MIC-DKFZ / nnUNet

Apache License 2.0
5.79k stars 1.74k forks source link

Optional Torch Multiprocessing in nnUNet for Improved Security and Compatibility #2556

Open LennyN95 opened 1 week ago

LennyN95 commented 1 week ago

Dear nnUNet team,

We are currently facing challenges when running nnUNet in Docker containers. The requirement to use flags like --ipc=host or --shm-size for torch.multiprocessing (as reported and discussed in previous issues) makes it difficult to deploy models in our mhub.ai platform. We hesitate to suggest the use of --ipc=host, which is a simple solution but removes security restrictions and should therefore be used with caution. On the other hand, manually specifying the shm-size means an additional burden and makes the inference even more complicated from MHub's point of view.

We currently have some contributions to our portfolio on hold to discuss this topic. In our particular case, the inference is executed sequentially and therefore does not require multiprocessing per se.

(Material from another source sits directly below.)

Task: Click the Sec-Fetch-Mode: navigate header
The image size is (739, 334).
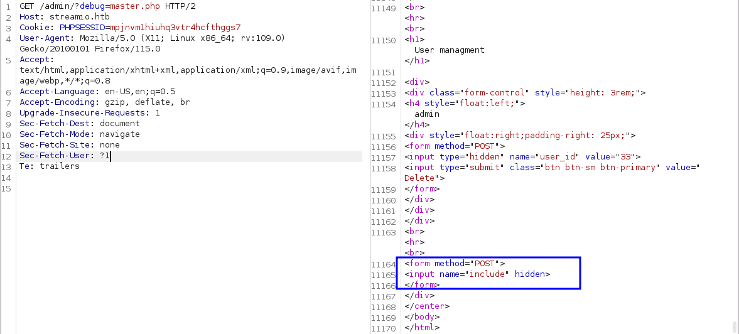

We propose to make the use of torch.multiprocessing optional during inference.

We welcome any comments and an open discussion on this topic.

Thank you very much! Leo.

surajpaib commented 4 days ago

Hi Team,

I would also like to address this issue but from the perspective of user debugging. I think having an option to set num_workers=0 in the inference dataloader would allow users to better debug error traces that occur.

I see a few issues that would probably benefit from this as well: https://github.com/MIC-DKFZ/nnUNet/issues/2509 https://github.com/MIC-DKFZ/nnUNet/issues/2514 https://github.com/MIC-DKFZ/nnUNet/issues/2182

Looking forward to hear what you think

@Lars-Kraemer